As he collected data and watched students collaborate during the event, he realized how important it is to understand the problems clients face before identifying solutions. Training on AI-generated data is “like what happens when you photocopy a piece of paper and then you photocopy the photocopy. Not only that, but Papernot’s research has also found it can further encode the mistakes, bias and unfairness that’s already baked into the information ecosystem. Training on AI-generated data is “like what happens when you photocopy a piece of paper and then you photocopy the photocopy. You lose some of the information,” Papernot said.
Sign up to our weekly newsletter
An example is self-driving car companies, which face regulatory, safety and legal challenges in obtaining data from real roads.

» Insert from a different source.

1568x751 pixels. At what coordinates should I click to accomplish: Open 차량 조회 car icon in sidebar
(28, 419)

Artificial intelligence systems like ChatGPT could soon run out of what keeps making them smarter — the tens of trillions of words people have written and shared online. AI companies should be “concerned about how human-generated content continues to exist and continues to be accessible,” she said.
If real human-crafted sentences remain a critical AI data source, those who are stewards of the most sought-after troves — websites like Reddit and Wikipedia, as well as news and book publishers — have been forced to think hard about how they’re being used. Companies use artificially generated data to complement the data they collect from the real world. Synthetic data is especially useful in applications where obtaining real-world data is costly or dangerous.

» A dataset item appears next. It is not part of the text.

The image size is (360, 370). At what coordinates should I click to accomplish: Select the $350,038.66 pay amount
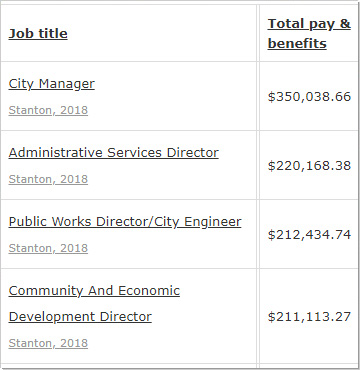(309, 97)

With proper data governance, the pharma industry can improve patient-centricity in trials and bring lifesaving therapies to market quickly and safely. The team’s latest study is peer-reviewed and due to be presented at this summer’s International Conference on Machine Learning in Vienna, Austria. Epoch is a nonprofit institute hosted by San Francisco-based Rethink Priorities and funded by proponents of effective altruism — a philanthropic movement that has poured money into mitigating AI’s worst-case risks. The team’s latest study is peer-reviewed and due to be presented at this summer’s International Conference on Machine Learning in Vienna, Austria. Epoch is a nonprofit institute hosted by San Francisco-based Rethink Priorities and funded by proponents of effective altruism — a philanthropic movement that has poured money into mitigating AI’s worst-case risks. Jordan Betterman (MLDS ’25) is a graduate assistant for Northwestern’s men’s soccer team and was responsible for gathering the data students used during the Hackathon.
Subscribe to our Email Newsletters
The automated labels are not perfect, and a human labeler must review and adjust them, but they speed up the process significantly. In addition, the automated labeling system can be further trained and improved as it receives feedback from human labelers. Biased, mislabeled, inconsistent or incomplete data reduces the quality of ML models, which in turn harms the ROI of AI initiatives. Postdoctoral researcher Luciano Borasi created a unified method to study how materials behave across the full spectrum of deformation speeds. “This work overcomes those challenges,” said Krishnaswamy, director of the Center for Smart Structures and Materials and professor of mechanical engineering.
News
By 2030, AI-powered drug discovery is projected to be a $9.1 billion market, growing at a staggering 29.7% CAGR. AI promises to accelerate clinical trials, optimize supply chains and personalize patient treatments at scales previously unimaginable. But there are limits, and after further research, Epoch now foresees running out of public text data sometime in the next two to eight years.